The virtual tour of Lindenwald is directed to potential visitors and those who are unable to travel to a remote area of upstate New York. The tour seeks to provide visitors with the ability to glimpse the life Martin Van Buren lived and the community he surrounded himself with. Rather than retell a litany of facts the tour uses images of the home, Van Buren’s family, and artifacts to enable visitors to imagine life in another time. Each room is used to tell the story of Van Buren’s life after his presidential term. In this way, visitors will conclude the tour seeing this famous historical figure as a real person rather than a mythical icon. The information in the tour also enables visitors to learn more able life in Antebellum America.
The site’s framework departs dramatically from the traditional National Park Service layout. Rather than the typical green, brown, and white the visitor is greeted by a dark black background and gold lettering. The dramatic difference between the official site and virtual tour makes it more appealing and inviting. Visitors can click through the photos which are accompanied by descriptions of the room and their place in the Van Buren household. The tour includes larger full views of the room in addition to close ups of particular objects and sections within the room. In the bottom right corner of the site, is a plan of each floor. As the visitor scans through the photos a dot moves throughout the floor plan to orient visitors within the home.
The layout of the site is extremely accessible to the general public and easy to use. Even someone with scant knowledge of computers and the internet would be able to navigate the virtual tour. The quality of the pictures, the length of the text, and dimensions of the font provide the only real problems. The most obvious problem with the virtual tour is the size and color of the font. Each description is written in small white text on a black background. Someone with poor eye sight would have a difficult time reading the descriptions due to the size of the font. In addition the subheadings should be larger to distinguish the rooms being explained. The font color should also be changed, since the combination of small font and color make it hard to clearly see the text on the screen.
The length of text used to describe each room and its placement among the pictures constitutes another problem. The descriptions for each room are lengthy and remained static for as many as four pictures per room. The length of the paragraphs could be off putting for some visitors to the site. Instead, MAVA should chunk their writing into small components and stagger it across the multiple pictures they have for each room. This would be extremely helpful for close up pictures of particular objects. The quality of some of the pictures could also be improved. Some pictures are awkwardly cropped or magnified. For example in one of the pictures for the entrance, the door is cropped to reveal the middle. The entire frame of the door is missing and the description provided does not reveal the motives. Picture clarity would provide better clarity for visitors to the website and help them understand the significance of the door.

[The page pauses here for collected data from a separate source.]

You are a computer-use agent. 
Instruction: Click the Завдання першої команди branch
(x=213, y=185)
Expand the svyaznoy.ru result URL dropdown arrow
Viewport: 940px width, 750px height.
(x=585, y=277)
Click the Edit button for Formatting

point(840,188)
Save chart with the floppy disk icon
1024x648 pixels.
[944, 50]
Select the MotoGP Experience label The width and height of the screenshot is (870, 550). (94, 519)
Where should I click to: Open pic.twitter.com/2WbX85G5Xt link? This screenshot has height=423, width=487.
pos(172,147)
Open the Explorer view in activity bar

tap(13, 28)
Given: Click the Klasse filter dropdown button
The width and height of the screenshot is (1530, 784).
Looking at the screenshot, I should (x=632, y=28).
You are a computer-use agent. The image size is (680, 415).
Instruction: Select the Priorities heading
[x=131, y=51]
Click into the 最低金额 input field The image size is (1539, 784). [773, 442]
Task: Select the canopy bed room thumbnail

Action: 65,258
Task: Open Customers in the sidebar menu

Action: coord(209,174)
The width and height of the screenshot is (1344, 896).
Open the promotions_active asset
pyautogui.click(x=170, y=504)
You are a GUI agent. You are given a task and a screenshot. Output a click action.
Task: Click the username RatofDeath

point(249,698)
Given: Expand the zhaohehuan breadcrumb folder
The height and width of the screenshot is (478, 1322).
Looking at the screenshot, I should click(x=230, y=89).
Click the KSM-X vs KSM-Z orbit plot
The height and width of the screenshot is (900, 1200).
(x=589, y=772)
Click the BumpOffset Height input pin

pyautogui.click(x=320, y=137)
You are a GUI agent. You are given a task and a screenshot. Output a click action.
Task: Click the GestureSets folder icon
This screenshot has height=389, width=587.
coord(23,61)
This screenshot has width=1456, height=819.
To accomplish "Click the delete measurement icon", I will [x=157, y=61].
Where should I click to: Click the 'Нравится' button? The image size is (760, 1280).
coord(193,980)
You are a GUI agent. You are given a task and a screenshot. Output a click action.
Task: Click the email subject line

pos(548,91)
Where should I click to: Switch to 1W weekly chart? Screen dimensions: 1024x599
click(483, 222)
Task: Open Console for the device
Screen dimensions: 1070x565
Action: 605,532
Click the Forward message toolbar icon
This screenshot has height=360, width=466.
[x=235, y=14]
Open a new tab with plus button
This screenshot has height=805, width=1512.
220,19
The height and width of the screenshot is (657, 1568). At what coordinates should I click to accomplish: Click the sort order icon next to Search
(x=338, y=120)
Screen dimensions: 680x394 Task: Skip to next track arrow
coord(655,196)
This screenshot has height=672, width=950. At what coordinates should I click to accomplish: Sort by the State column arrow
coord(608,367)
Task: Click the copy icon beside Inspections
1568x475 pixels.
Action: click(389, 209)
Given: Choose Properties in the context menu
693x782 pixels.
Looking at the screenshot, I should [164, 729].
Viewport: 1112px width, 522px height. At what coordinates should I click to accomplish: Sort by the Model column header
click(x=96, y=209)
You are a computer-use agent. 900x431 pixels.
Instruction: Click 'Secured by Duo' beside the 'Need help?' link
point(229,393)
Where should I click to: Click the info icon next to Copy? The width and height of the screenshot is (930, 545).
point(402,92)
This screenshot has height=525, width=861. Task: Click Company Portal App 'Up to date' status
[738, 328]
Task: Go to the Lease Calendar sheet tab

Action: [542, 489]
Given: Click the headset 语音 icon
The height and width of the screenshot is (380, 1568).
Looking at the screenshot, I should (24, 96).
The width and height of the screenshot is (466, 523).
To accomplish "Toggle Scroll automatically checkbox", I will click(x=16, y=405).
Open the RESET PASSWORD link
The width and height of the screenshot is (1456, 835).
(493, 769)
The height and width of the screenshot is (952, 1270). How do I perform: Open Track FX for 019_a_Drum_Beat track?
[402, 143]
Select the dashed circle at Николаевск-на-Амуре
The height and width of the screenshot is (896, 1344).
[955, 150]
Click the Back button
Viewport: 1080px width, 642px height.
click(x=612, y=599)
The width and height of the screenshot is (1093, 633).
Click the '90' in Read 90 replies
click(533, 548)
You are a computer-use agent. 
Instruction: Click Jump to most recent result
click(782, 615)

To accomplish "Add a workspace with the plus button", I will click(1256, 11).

The virtual tour of Martin Van Buren’s Lindenwald provides visitors with a chance to see the home from any computer screen. Since the site is produced by the National Park Service, the virtual tour is guaranteed to remain online for an extended period of time. In order to provide the public with a more engaging experience, the Park should improve its paragraph style and picture quality. This will increase visitation for their virtual tour and even increase visitation to the National Park.